(Records from a collection)
---*---

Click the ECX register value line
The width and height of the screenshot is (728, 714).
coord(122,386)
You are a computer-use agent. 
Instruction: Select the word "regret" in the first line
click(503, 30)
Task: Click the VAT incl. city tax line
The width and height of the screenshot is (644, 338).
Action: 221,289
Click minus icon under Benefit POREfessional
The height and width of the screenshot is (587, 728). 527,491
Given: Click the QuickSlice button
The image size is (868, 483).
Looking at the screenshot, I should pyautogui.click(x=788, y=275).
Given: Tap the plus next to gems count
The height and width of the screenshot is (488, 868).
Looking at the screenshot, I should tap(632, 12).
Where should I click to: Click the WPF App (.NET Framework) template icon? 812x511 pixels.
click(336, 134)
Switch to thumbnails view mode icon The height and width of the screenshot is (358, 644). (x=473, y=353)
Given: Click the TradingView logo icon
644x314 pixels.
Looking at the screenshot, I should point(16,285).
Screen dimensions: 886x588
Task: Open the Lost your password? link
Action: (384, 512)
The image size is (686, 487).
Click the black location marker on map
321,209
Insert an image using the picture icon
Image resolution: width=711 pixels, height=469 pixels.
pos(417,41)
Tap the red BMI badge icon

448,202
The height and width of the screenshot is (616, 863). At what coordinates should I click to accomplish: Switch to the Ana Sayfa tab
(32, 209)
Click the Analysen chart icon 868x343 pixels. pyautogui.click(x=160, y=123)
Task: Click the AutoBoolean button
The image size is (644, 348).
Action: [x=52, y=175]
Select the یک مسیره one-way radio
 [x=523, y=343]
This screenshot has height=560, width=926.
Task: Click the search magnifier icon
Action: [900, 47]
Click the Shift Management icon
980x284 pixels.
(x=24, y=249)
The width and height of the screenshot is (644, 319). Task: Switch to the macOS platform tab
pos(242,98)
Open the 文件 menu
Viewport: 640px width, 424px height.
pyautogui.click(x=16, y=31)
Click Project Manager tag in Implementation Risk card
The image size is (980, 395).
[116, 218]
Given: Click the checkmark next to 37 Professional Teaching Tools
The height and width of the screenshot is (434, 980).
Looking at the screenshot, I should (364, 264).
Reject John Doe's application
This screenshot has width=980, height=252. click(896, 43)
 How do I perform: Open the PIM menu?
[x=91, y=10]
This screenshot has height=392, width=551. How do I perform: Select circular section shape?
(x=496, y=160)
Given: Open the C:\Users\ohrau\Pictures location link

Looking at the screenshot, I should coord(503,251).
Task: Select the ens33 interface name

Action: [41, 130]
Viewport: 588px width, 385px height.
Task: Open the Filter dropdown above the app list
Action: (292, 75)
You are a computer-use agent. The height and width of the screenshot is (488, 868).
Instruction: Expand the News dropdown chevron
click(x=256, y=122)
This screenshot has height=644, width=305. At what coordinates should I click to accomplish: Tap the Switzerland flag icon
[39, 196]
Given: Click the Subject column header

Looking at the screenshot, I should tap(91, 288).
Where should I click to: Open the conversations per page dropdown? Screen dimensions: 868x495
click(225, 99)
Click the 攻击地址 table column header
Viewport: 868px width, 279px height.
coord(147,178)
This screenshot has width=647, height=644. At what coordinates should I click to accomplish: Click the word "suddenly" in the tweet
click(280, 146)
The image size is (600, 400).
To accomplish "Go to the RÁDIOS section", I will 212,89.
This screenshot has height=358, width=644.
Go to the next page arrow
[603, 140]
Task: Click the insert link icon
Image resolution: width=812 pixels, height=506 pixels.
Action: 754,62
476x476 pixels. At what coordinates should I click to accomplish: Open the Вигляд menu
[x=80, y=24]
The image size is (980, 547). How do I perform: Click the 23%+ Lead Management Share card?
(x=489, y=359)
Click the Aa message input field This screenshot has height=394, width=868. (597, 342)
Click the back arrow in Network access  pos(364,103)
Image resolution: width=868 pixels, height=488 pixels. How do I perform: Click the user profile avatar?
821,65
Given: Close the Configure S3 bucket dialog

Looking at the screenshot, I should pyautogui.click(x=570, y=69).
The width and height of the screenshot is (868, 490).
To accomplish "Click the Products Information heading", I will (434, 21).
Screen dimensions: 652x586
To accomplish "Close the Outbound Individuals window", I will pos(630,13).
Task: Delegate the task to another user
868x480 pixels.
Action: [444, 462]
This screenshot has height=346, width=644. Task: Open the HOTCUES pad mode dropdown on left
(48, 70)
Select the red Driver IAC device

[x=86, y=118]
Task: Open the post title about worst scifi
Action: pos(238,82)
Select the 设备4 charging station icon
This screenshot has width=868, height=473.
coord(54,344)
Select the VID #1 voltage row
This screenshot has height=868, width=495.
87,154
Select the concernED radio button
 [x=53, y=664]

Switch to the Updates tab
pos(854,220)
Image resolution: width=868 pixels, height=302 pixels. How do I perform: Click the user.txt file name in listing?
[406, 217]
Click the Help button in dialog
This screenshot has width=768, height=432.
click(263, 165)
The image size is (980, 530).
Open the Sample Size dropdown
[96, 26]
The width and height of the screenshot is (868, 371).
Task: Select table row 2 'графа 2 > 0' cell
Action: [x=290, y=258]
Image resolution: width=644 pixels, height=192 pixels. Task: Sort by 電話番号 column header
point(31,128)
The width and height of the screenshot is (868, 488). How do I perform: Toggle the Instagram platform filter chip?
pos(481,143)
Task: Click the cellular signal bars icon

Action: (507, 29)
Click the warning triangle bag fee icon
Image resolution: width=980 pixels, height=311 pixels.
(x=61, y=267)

---*---

◆ Work instructions ◆
Begin at the first line of the entries above and copy every line exactly, ending with the line that contains "Task: Click the AutoBoolean button".

◆ The completed task ◆
Click the ECX register value line
The width and height of the screenshot is (728, 714).
coord(122,386)
You are a computer-use agent. 
Instruction: Select the word "regret" in the first line
click(503, 30)
Task: Click the VAT incl. city tax line
The width and height of the screenshot is (644, 338).
Action: 221,289
Click minus icon under Benefit POREfessional
The height and width of the screenshot is (587, 728). 527,491
Given: Click the QuickSlice button
The image size is (868, 483).
Looking at the screenshot, I should pyautogui.click(x=788, y=275).
Given: Tap the plus next to gems count
The height and width of the screenshot is (488, 868).
Looking at the screenshot, I should tap(632, 12).
Where should I click to: Click the WPF App (.NET Framework) template icon? 812x511 pixels.
click(336, 134)
Switch to thumbnails view mode icon The height and width of the screenshot is (358, 644). (x=473, y=353)
Given: Click the TradingView logo icon
644x314 pixels.
Looking at the screenshot, I should point(16,285).
Screen dimensions: 886x588
Task: Open the Lost your password? link
Action: (384, 512)
The image size is (686, 487).
Click the black location marker on map
321,209
Insert an image using the picture icon
Image resolution: width=711 pixels, height=469 pixels.
pos(417,41)
Tap the red BMI badge icon

448,202
The height and width of the screenshot is (616, 863). At what coordinates should I click to accomplish: Switch to the Ana Sayfa tab
(32, 209)
Click the Analysen chart icon 868x343 pixels. pyautogui.click(x=160, y=123)
Task: Click the AutoBoolean button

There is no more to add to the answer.